Também tratamos da segurança do paciente nas dependências e nos serviços do hospital. Da infraestrutura oferecida. Dos serviços não-médicos. Do atendimento nas consultas, exames, terapias e internações. Do agendamento telefônico, no site ou no aplicativo. Discutimos soluções digitais, inovações na Central de Atendimento, uma Fábrica de Ideias. Analisamos com a Comunicação e Marketing o que representa a marca A.C.Camargo e como ela é percebida. Conhecemos a política de compliance do hospital e a área que apoia os médicos nos dilemas éticos que eles têm de enfrentar, como aquele, muito duro, tão comum, de decidir com familiares do doente se prolonga artificialmente a sua vida ou desliga os aparelhos.
Enfim, falamos de tudo sobre a jornada do paciente oncológico no A.C.Camargo. Tudo que diz respeito a ele, ao seu conforto e sua paz, e à comodidade de quem o acompanha no hospital. Apontamos vários defeitos, abrimos o coração para reclamar deles. E vimos muita coisa mudar. Muita mesmo. Numa rapidez e escala que realmente impressionam, e dão uma satisfação danada na gente.
Minha vitória pessoal foi na escada de vidro da Antônio Prudente, que leva do saguão ao subsolo. Eu fiquei com a visão atrapalhada, em razão da doença, e tropecei mais de uma vez descendo aqueles degraus transparentes. Sugeri que eles fossem jateados e ficassem foscos, para os deficientes visuais terem mais segurança. Pois lá estão eles agora, exatamente como sugeri.

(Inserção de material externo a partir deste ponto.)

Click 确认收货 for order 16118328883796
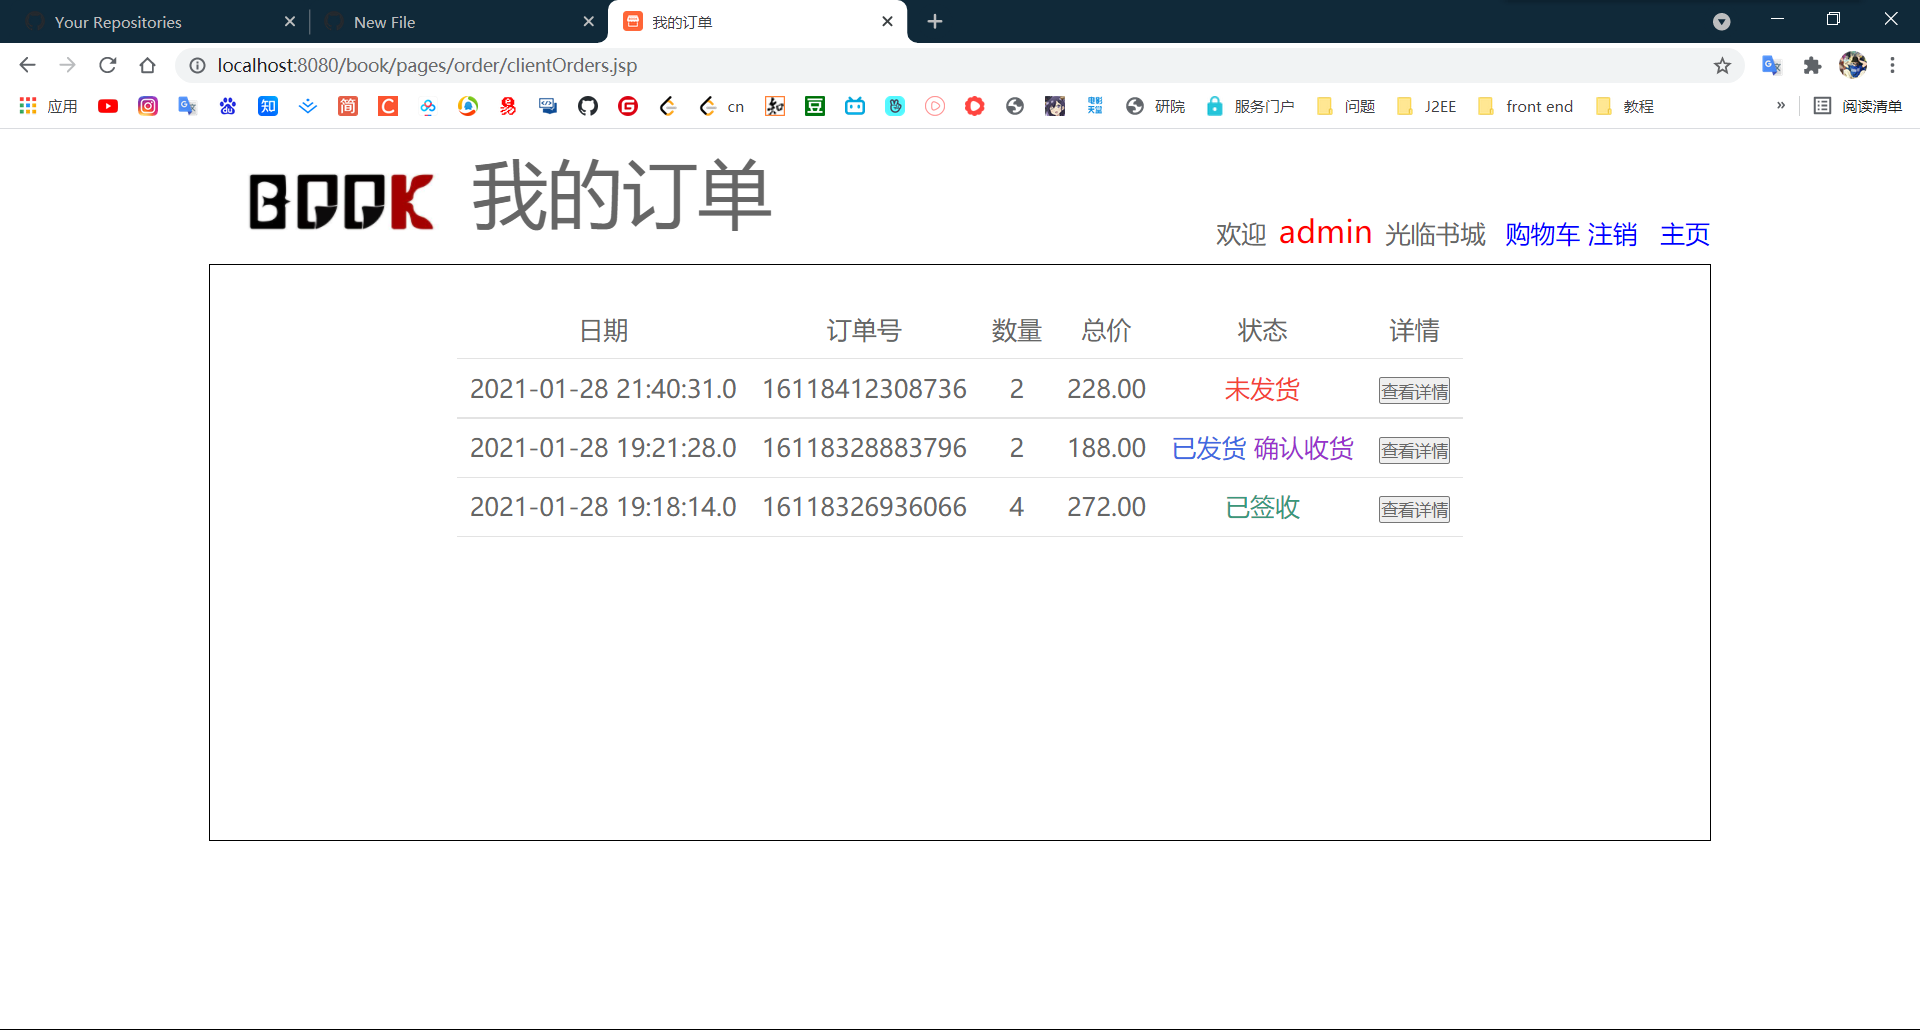Screen dimensions: 1920x1030 pos(1302,449)
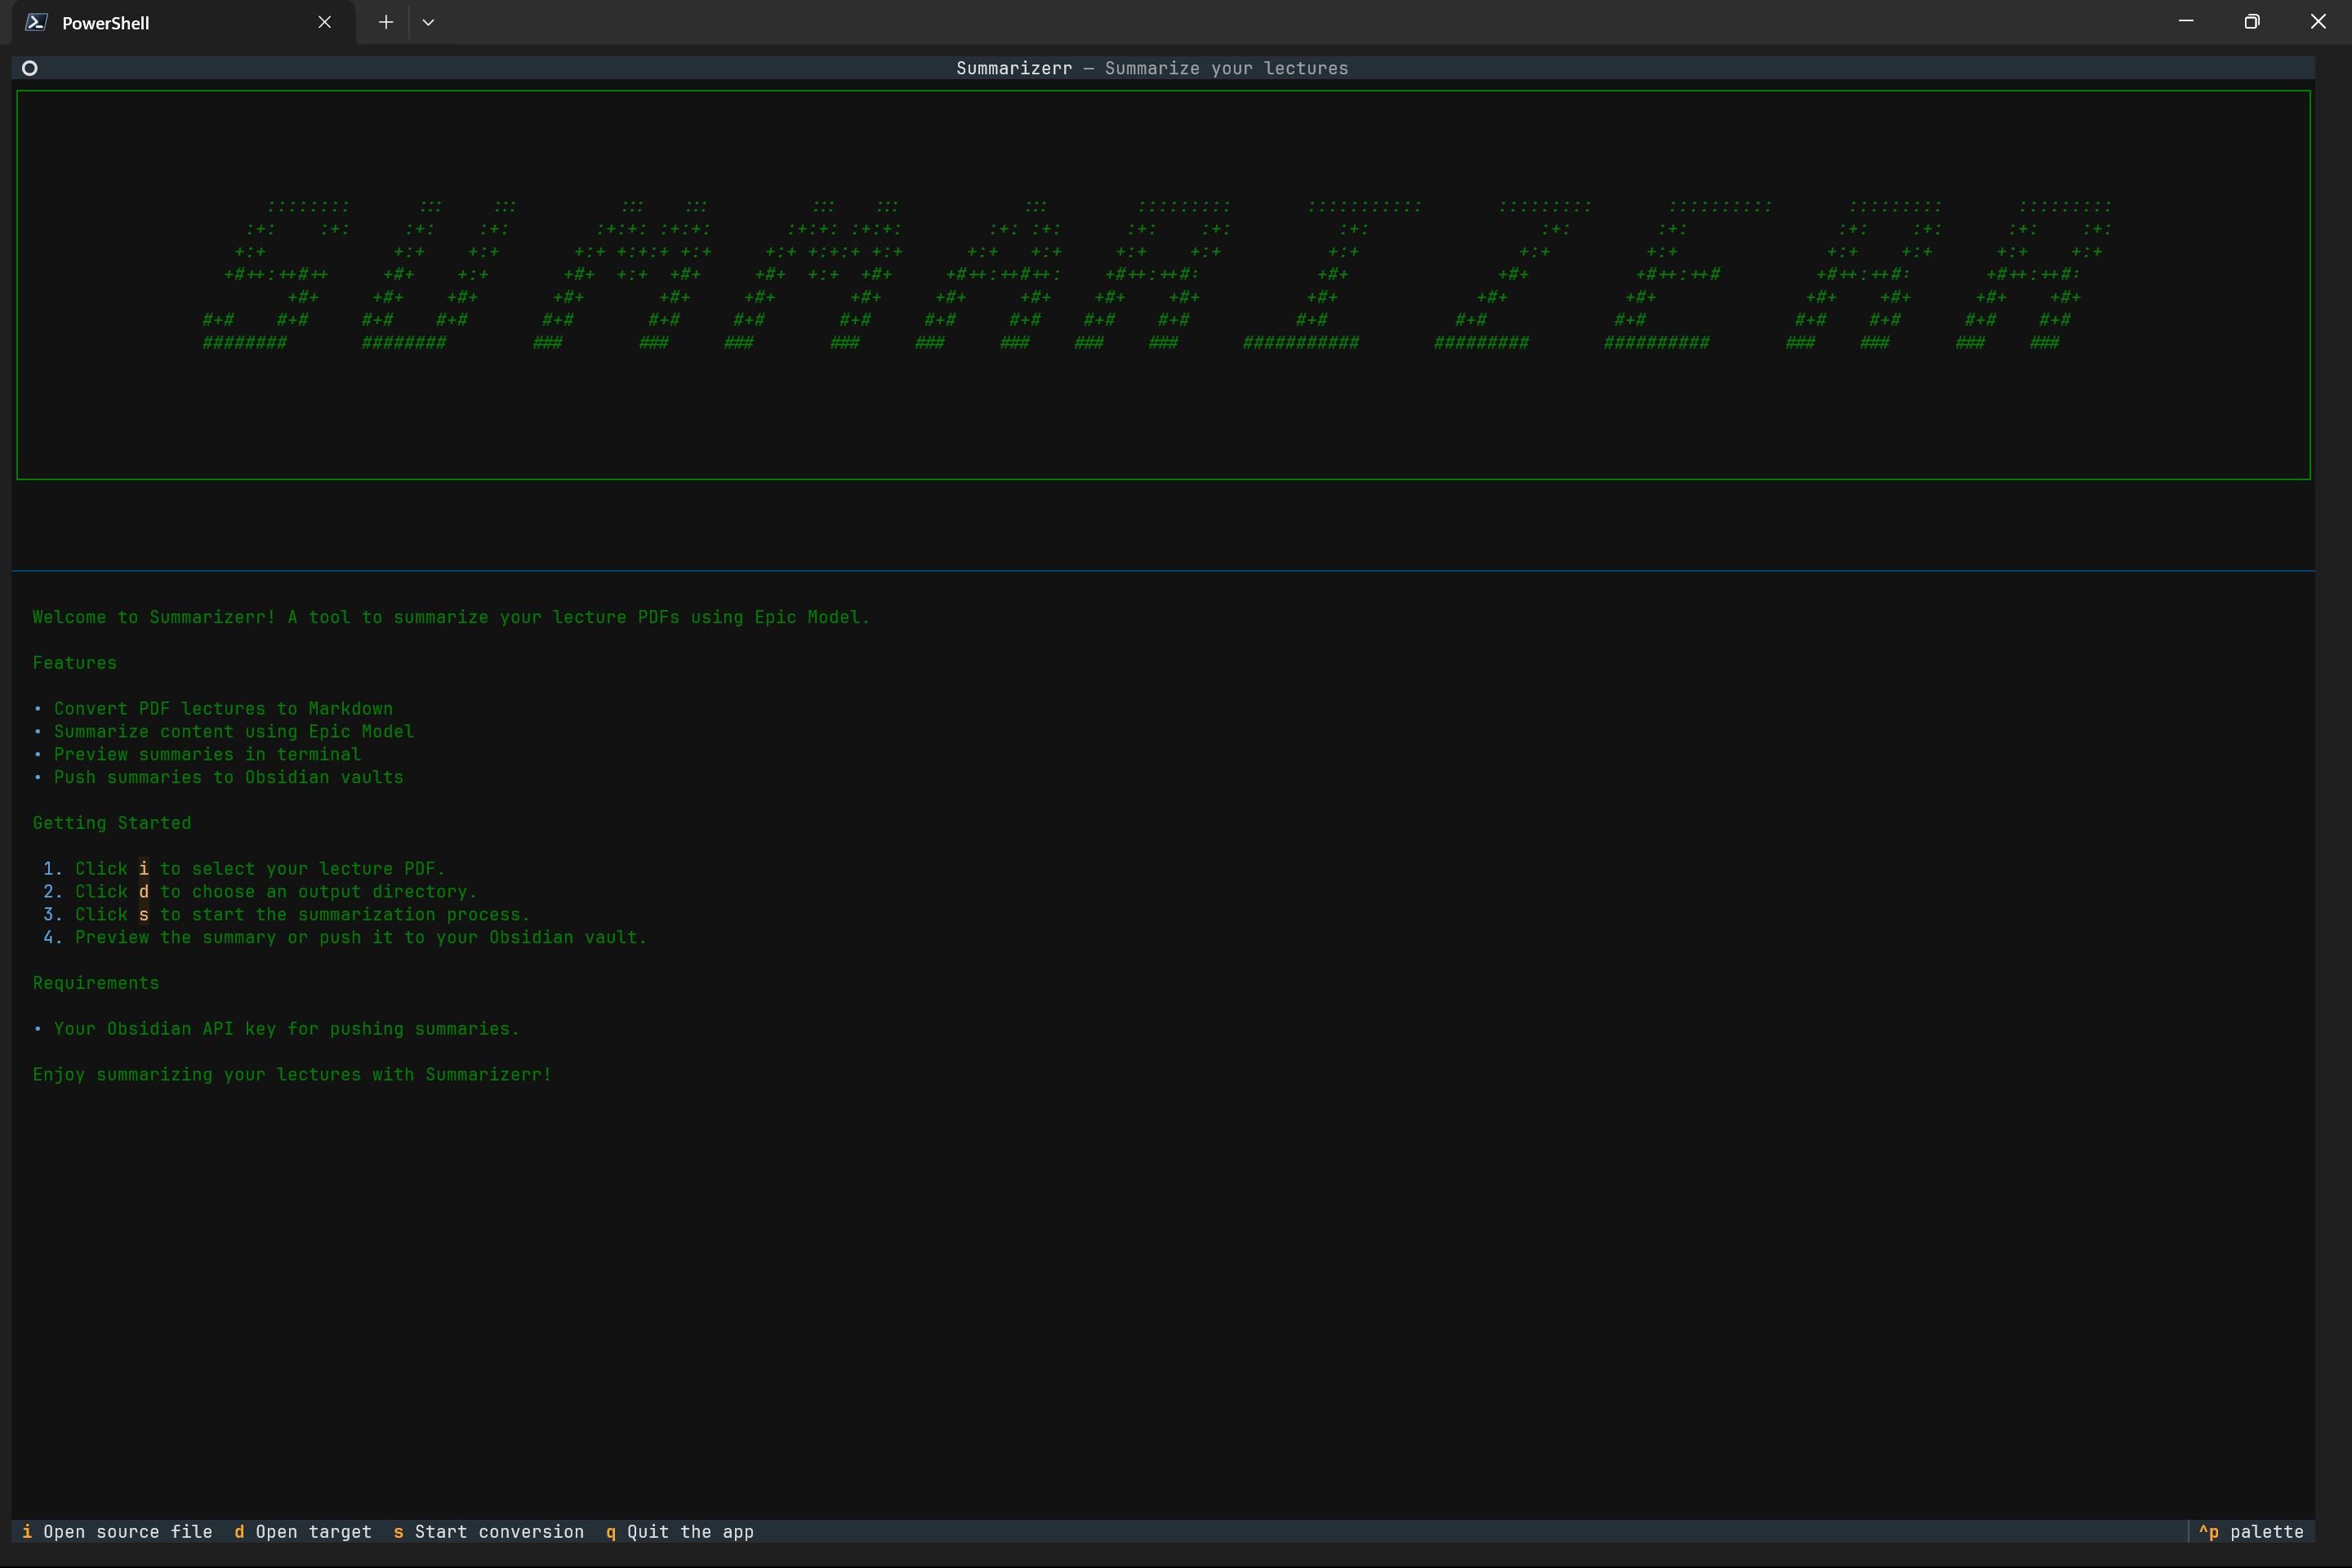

Cada degrau comprova que o A.C.Camargo ouve as angústias de seus pacientes.
Mas a escada é só uma parte do que mudou, com a contribuição do Conselho Consultivo de Pacientes. Hoje os processos são mais rápidos em todos os setores. Você agenda consulta facilmente no aplicativo, recebe um QR code para usar no totem da recepção e agiliza os trâmites no balcão. Criticamos muito o Wifi e ele melhorou. Criticamos os sanitários, idem.
Fomos ouvidos no principal, o acolhimento, o cuidado especial que o paciente oncológico precisa ter, na fragilidade emocional em que atravessa o seu tratamento, especialmente quando é calouro.
Ainda não rola cafuné, mas há mais sorrisos, mais paciência, mais calor humano nas interações com as equipes.
Conselho é bom, para quem dá, quando ele é escutado. É ótimo, perfeito, quando ajuda o aconselhado a mudar para melhor. Isso não tem preço. E é isso que paga.
Gabriel Priolli é jornalista radicado em São Paulo. Trabalhou nos principais veículos de imprensa do país, dirigiu e criou canais de televisão, e foi professor na PUC, FAAP e FIAM. Hoje atua como consultor de comunicação.